• Your goal:
Copy the following items verbatim, keeping every line as it appears.

::::::::::

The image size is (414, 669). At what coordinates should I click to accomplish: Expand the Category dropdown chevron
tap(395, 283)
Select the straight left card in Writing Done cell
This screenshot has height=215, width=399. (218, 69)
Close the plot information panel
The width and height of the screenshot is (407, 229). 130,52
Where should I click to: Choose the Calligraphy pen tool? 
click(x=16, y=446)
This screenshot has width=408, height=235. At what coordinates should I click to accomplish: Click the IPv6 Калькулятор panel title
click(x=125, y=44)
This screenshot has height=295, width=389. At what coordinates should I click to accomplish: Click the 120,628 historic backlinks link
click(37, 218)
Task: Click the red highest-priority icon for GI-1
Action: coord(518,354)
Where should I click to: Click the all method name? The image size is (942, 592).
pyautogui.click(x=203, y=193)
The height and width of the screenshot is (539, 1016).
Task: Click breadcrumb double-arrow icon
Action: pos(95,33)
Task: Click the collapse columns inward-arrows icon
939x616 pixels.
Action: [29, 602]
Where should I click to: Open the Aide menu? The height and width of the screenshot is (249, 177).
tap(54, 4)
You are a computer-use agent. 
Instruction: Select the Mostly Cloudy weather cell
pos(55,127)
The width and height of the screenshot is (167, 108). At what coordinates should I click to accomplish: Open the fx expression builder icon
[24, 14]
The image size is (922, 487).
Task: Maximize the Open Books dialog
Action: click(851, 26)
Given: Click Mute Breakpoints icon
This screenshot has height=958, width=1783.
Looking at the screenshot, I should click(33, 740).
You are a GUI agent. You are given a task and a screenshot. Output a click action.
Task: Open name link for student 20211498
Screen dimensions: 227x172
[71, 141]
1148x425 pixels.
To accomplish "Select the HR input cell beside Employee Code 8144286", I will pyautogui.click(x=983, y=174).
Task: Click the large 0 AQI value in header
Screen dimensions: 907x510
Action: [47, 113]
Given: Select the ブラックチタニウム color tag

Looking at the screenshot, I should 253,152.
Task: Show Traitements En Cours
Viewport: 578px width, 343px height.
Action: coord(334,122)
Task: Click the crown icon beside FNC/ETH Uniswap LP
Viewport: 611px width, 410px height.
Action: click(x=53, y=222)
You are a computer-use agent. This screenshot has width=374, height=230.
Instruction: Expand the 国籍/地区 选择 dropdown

::::::::::

• Response to the task:
The image size is (414, 669). At what coordinates should I click to accomplish: Expand the Category dropdown chevron
tap(395, 283)
Select the straight left card in Writing Done cell
This screenshot has height=215, width=399. (218, 69)
Close the plot information panel
The width and height of the screenshot is (407, 229). 130,52
Where should I click to: Choose the Calligraphy pen tool? 
click(x=16, y=446)
This screenshot has width=408, height=235. At what coordinates should I click to accomplish: Click the IPv6 Калькулятор panel title
click(x=125, y=44)
This screenshot has height=295, width=389. At what coordinates should I click to accomplish: Click the 120,628 historic backlinks link
click(37, 218)
Task: Click the red highest-priority icon for GI-1
Action: coord(518,354)
Where should I click to: Click the all method name? The image size is (942, 592).
pyautogui.click(x=203, y=193)
The height and width of the screenshot is (539, 1016).
Task: Click breadcrumb double-arrow icon
Action: pos(95,33)
Task: Click the collapse columns inward-arrows icon
939x616 pixels.
Action: [29, 602]
Where should I click to: Open the Aide menu? The height and width of the screenshot is (249, 177).
tap(54, 4)
You are a computer-use agent. 
Instruction: Select the Mostly Cloudy weather cell
pos(55,127)
The width and height of the screenshot is (167, 108). At what coordinates should I click to accomplish: Open the fx expression builder icon
[24, 14]
The image size is (922, 487).
Task: Maximize the Open Books dialog
Action: click(851, 26)
Given: Click Mute Breakpoints icon
This screenshot has height=958, width=1783.
Looking at the screenshot, I should click(33, 740).
You are a GUI agent. You are given a task and a screenshot. Output a click action.
Task: Open name link for student 20211498
Screen dimensions: 227x172
[71, 141]
1148x425 pixels.
To accomplish "Select the HR input cell beside Employee Code 8144286", I will pyautogui.click(x=983, y=174).
Task: Click the large 0 AQI value in header
Screen dimensions: 907x510
Action: [47, 113]
Given: Select the ブラックチタニウム color tag

Looking at the screenshot, I should 253,152.
Task: Show Traitements En Cours
Viewport: 578px width, 343px height.
Action: coord(334,122)
Task: Click the crown icon beside FNC/ETH Uniswap LP
Viewport: 611px width, 410px height.
Action: click(x=53, y=222)
You are a computer-use agent. This screenshot has width=374, height=230.
Instruction: Expand the 国籍/地区 选择 dropdown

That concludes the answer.